- _WHAT IS ASKED_
Collect every line in the entries below that contains the word "Open", and copy each of those lines in full.

- _Item coordinate data_
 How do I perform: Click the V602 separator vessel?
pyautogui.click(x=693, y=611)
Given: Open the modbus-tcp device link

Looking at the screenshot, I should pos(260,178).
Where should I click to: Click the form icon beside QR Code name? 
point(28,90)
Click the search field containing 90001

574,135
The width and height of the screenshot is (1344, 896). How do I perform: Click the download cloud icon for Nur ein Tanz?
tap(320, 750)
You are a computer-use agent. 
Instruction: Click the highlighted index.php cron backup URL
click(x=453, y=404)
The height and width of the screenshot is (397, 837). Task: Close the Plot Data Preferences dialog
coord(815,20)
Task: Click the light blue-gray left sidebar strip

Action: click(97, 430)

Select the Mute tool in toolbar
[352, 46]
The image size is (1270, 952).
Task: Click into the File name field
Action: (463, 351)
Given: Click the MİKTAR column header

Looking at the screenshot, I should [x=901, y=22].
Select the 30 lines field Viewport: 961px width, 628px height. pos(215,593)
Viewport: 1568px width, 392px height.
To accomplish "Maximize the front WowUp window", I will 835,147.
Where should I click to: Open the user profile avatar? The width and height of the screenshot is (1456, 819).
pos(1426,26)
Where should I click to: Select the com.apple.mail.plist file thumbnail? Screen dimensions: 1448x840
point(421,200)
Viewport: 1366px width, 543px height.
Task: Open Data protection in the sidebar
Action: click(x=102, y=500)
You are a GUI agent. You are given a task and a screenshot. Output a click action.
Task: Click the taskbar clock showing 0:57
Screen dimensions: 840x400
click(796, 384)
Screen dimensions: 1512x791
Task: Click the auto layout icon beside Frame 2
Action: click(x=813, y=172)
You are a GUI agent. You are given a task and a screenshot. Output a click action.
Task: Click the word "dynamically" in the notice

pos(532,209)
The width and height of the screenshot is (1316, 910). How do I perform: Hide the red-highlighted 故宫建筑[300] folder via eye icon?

- _THE OUTPUT_
Given: Open the modbus-tcp device link
Where should I click to: Open the user profile avatar? The width and height of the screenshot is (1456, 819).
Task: Open Data protection in the sidebar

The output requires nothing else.